Sponsored Top-Level Domains
Private organizations or industry-specific groups manage and operate Sponsored Top-Level Domains (sTLDs). Their purpose is to serve a specific community or industry that has a vested interest or expertise in a respective field.
Unlike gTLDs, sTLDs aren’t open to anyone. They have specific eligibility requirements for domain registration, which ensures those attempting to register belong to the sponsored community or meet certain industry-associated criteria.
Some examples of sTLDs are:
- .aero – for the aviation industry
- .coop – for cooperative enterprises
- .museum – for museums
- .gov – for U.S. government entities
- .edu – for higher educational institutions
- .mil – for U.S. military entities
Country Code Top-Level Domains
Country Code Top-Level Domains (ccTLDs) are associated with individual countries or territories. Each ccTLD has a two-letter country code, which represents the country or territory. They are typically used to designate and categorize websites and online resources associated with a particular country or territory.
Registration requirements for ccTLDs are dependent upon the national registry or organization managing the TLD. These requirements may include restrictions on eligibility, documentation, and other specific conditions based on the policies set by the country.
Some examples of ccTLDs are:
- .us – United States
- .uk – United Kingdom
- .de – Germany
- .jp – Japan
- .br – Brazil
- .in – India
- .fr – France
It’s not uncommon for local businesses, individuals, and large organizations to register and use these cTLDs for various purposes.
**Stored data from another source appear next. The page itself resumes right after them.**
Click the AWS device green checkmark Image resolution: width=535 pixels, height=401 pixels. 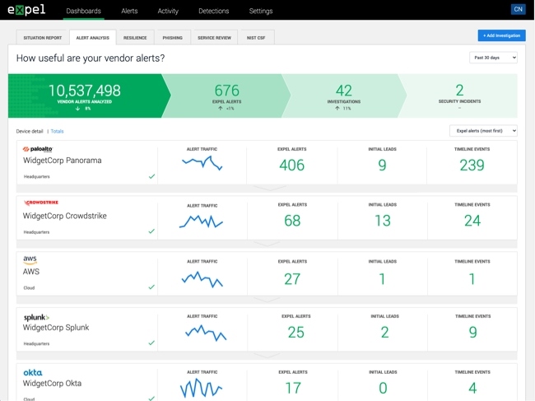(x=151, y=287)
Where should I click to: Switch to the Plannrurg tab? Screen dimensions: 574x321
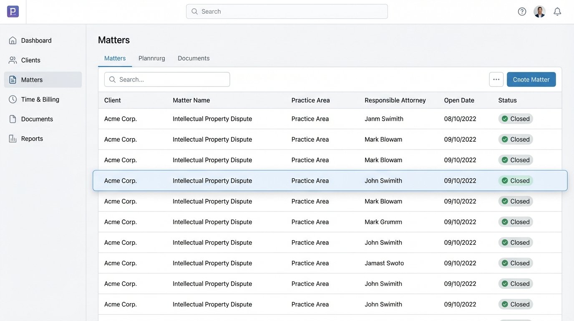tap(151, 59)
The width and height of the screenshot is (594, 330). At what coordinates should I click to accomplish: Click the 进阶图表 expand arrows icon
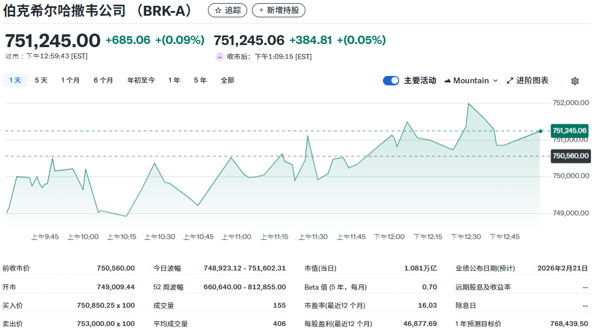coord(510,81)
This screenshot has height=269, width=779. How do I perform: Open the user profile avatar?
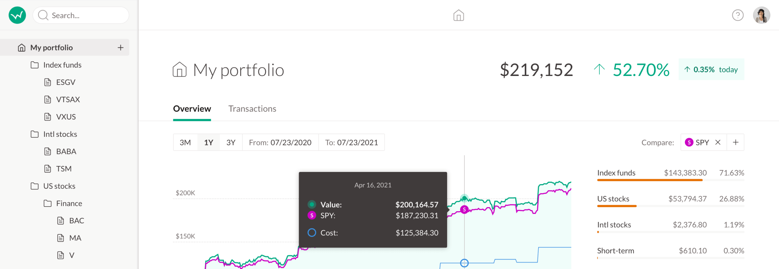click(x=761, y=15)
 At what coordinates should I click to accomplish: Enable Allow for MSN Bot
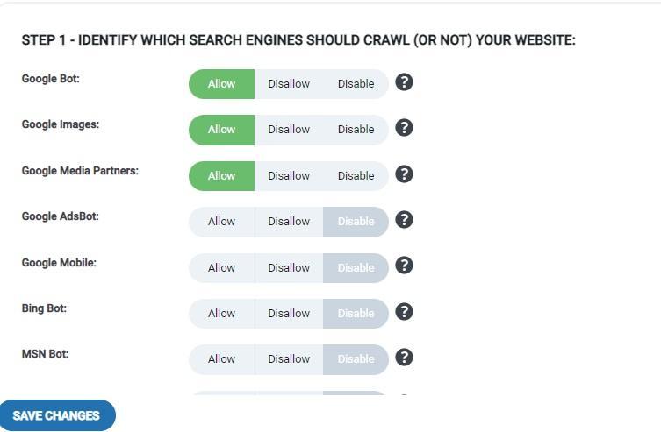[222, 359]
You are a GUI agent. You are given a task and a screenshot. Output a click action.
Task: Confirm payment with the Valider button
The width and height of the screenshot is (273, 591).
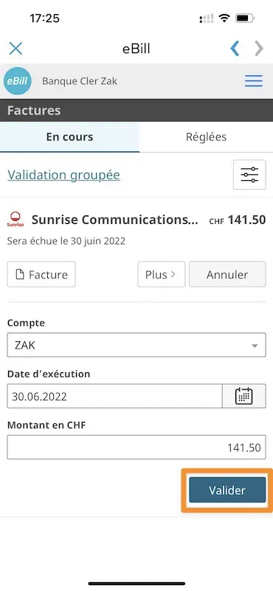tap(227, 490)
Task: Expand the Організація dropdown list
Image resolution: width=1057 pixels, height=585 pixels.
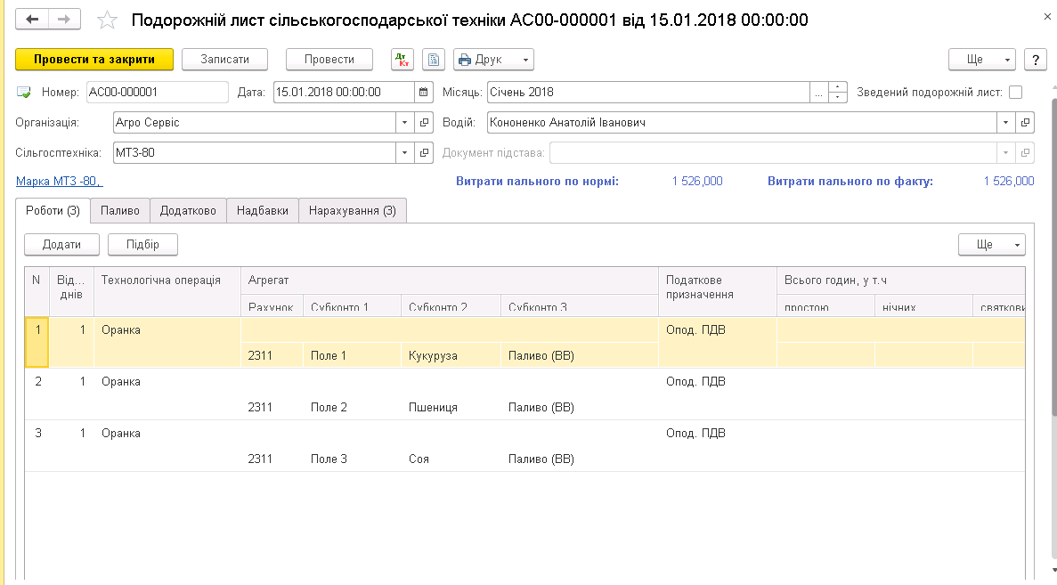Action: [404, 123]
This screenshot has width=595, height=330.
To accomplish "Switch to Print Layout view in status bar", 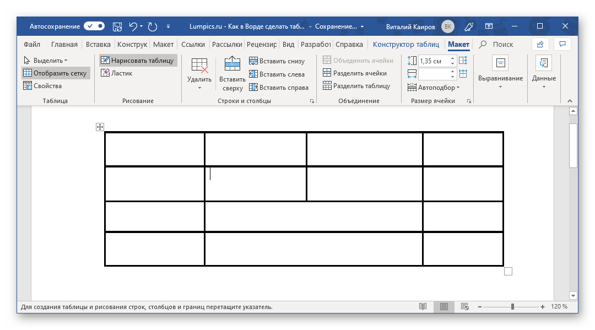I will (443, 307).
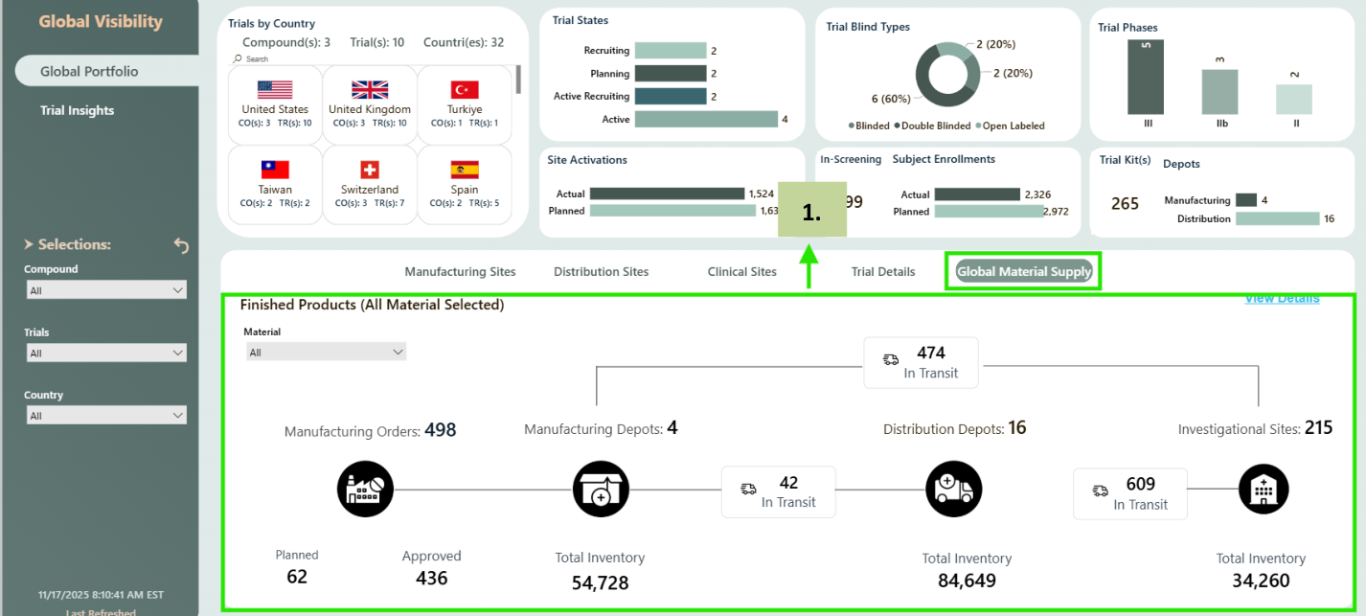Expand the Material dropdown
1366x616 pixels.
coord(325,353)
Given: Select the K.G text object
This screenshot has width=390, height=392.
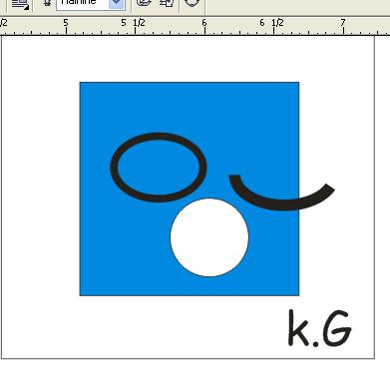Looking at the screenshot, I should 319,328.
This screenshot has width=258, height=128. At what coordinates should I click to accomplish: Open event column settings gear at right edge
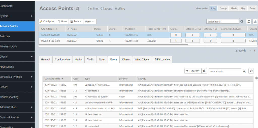[x=256, y=78]
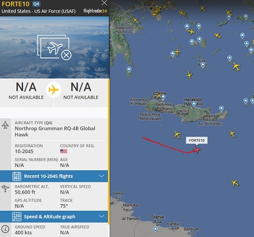Select the airport pin at Fira Santorini
This screenshot has height=237, width=254.
point(203,65)
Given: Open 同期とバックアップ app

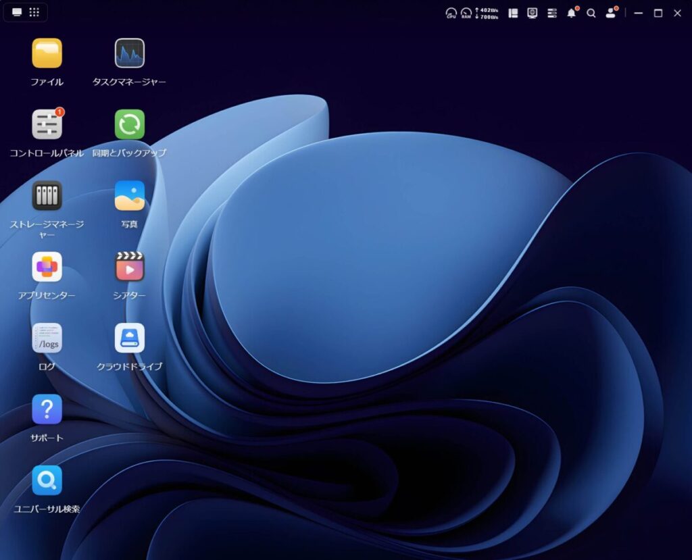Looking at the screenshot, I should pyautogui.click(x=129, y=124).
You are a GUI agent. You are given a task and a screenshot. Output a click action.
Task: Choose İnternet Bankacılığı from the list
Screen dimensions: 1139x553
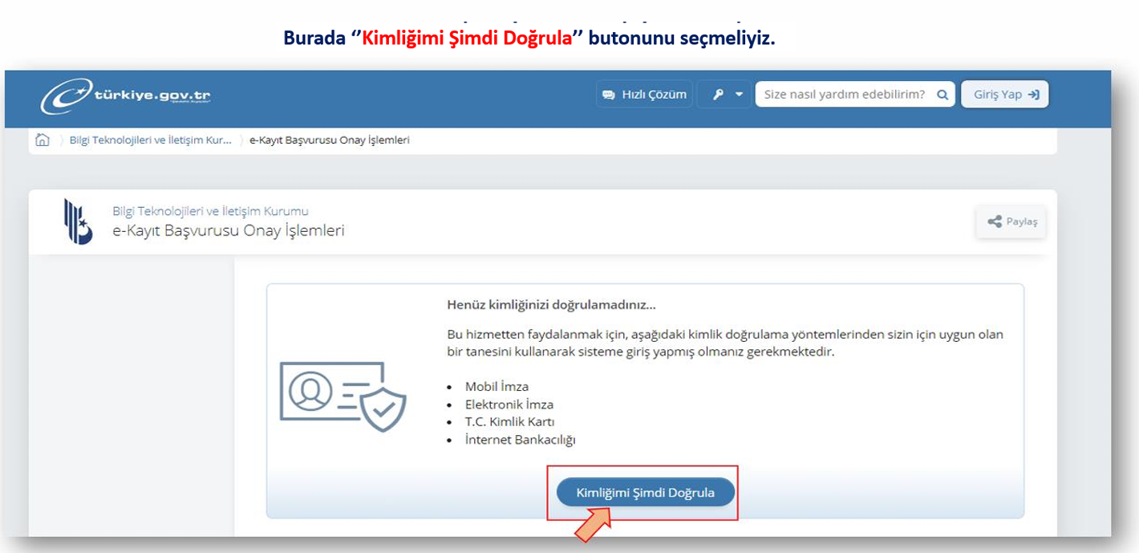coord(520,440)
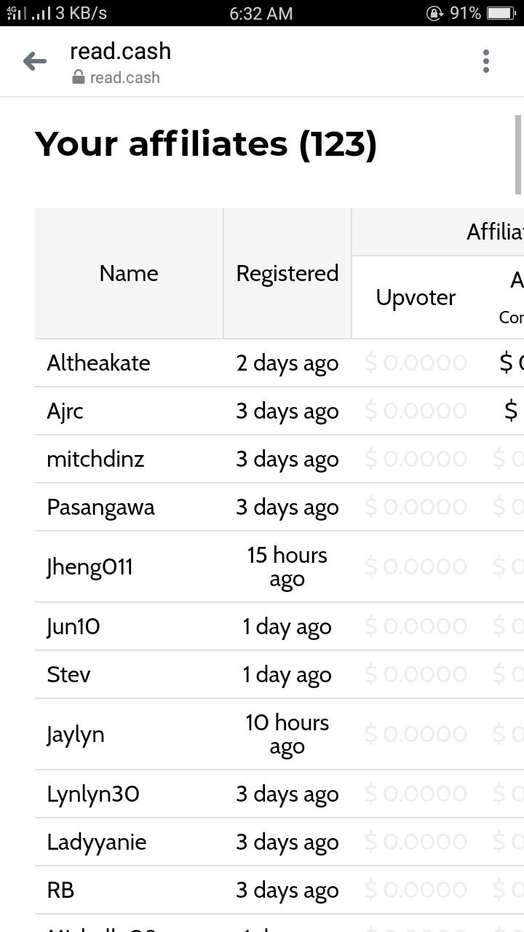Tap the back arrow icon

click(x=35, y=62)
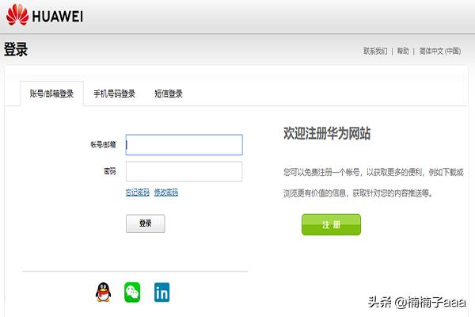Focus the 帐号/邮箱 input field

184,145
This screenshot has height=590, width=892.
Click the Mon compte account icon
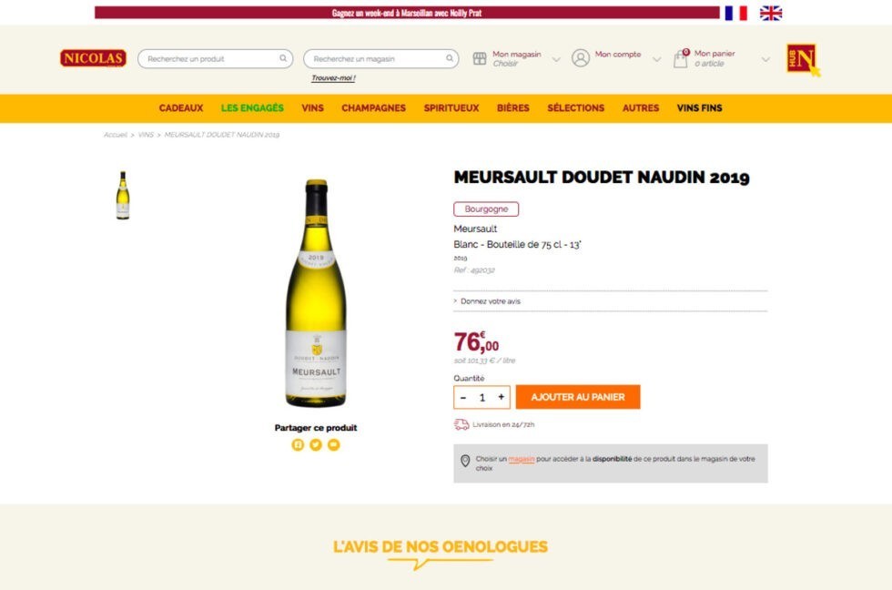pyautogui.click(x=579, y=56)
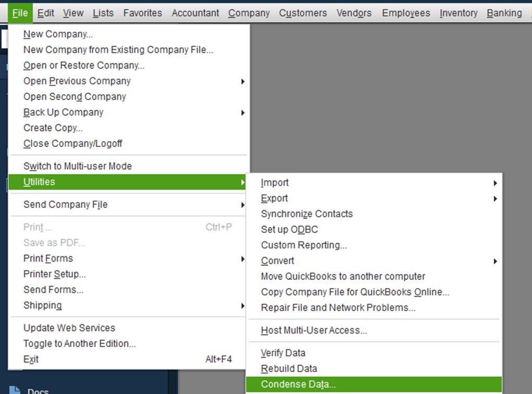Expand the Convert submenu

click(x=277, y=261)
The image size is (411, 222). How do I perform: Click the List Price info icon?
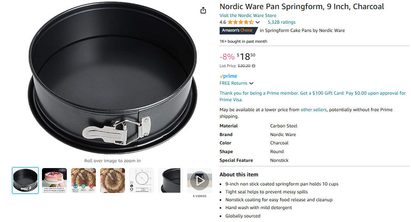[x=254, y=66]
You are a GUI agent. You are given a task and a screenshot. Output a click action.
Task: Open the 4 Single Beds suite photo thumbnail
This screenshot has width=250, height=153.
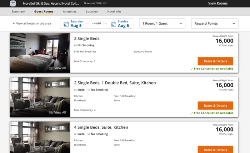point(40,137)
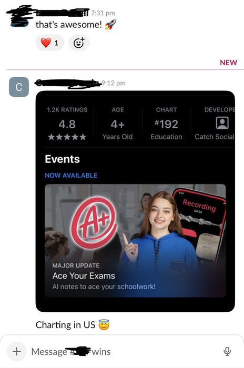
Task: Tap the 9:12 pm message timestamp
Action: [114, 83]
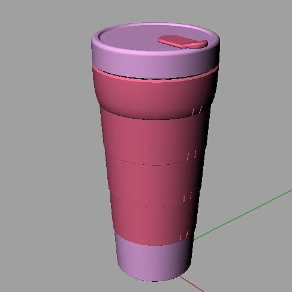Viewport: 292px width, 292px height.
Task: Click the raised rim edge of the lid
Action: pyautogui.click(x=155, y=25)
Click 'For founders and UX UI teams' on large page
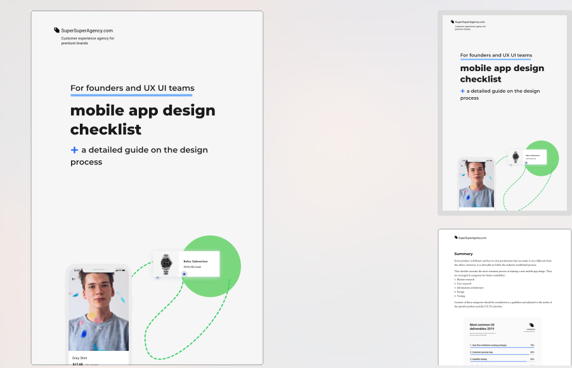The height and width of the screenshot is (368, 572). tap(132, 88)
For example, some websites related to TV and media use .tv (Tuvalu), and individuals use .me (Montenegro) for personal sites.
Infrastructure Top-Level Domain
The Infrastructure Top-Level Domain (TLD) is a specialized TLD that serves specific infrastructure-related purposes. It contains only one TLD – .arpa. It’s associated with the Address and Routing Parameter Area, and it’s not available for general registration for the public.
The ARPA TLD was initially used to support the operation of the ARPANET (Advanced Research Projects Agency Network), a precursor to the modern internet. Eventually, its usage expanded to serve various technical infrastructure operations.
Test Top-Level Domains
Test top-level domains (tTLDs) are used specifically for documentation and testing purposes. They can’t be installed into the root zone of the domain name system (DNS) and aren’t intended for use in production environments.
Some tTLD examples include:
- .example – for place holding
- .test – for testing purposes
- .invalid – for invalid domains
- .localhost – for usage in local networks
tTLDs aren’t recognized in the public DNS system and aren’t intended for public registration or use.
Unofficial top-level domains (TLDs) are typically used in private networks, specialized applications, or alternative DNS systems. This type of TLD is sold and administered by private companies and can only be used within a certain network or using a private DNS.
Examples of unofficial TLDs include the following:
- .onion– for websites on the Tor network
- .local – for local network environments for internal domain naming purposes
- .gnu – for GNU projects and free software
- .exit – for Tor exit nodes, which is the exit point of the Tor network
How Do Top-Level Domains Affect SEO?
The impact of TLDs on SEO is rather small compared to more important factors such as content, user experience, backlinks, and overall site quality. However, some TLDs have more trust and credibility than others, which instills a positive perception of your website among your visitors. So be sure to choose wisely.
Now that we’ve provided a detailed look at TLDs in this beginner’s guide to top-level domains, you should have a better understanding of their background and usage. TLDs are important for organizing the internet and building trust with visitors. The information we’ve provided will help you as you decide upon the perfect domain name for your website.
Remember, when choosing a TLD, focus on creating quality content and user experience, and be sure to pick one that fits your target audience.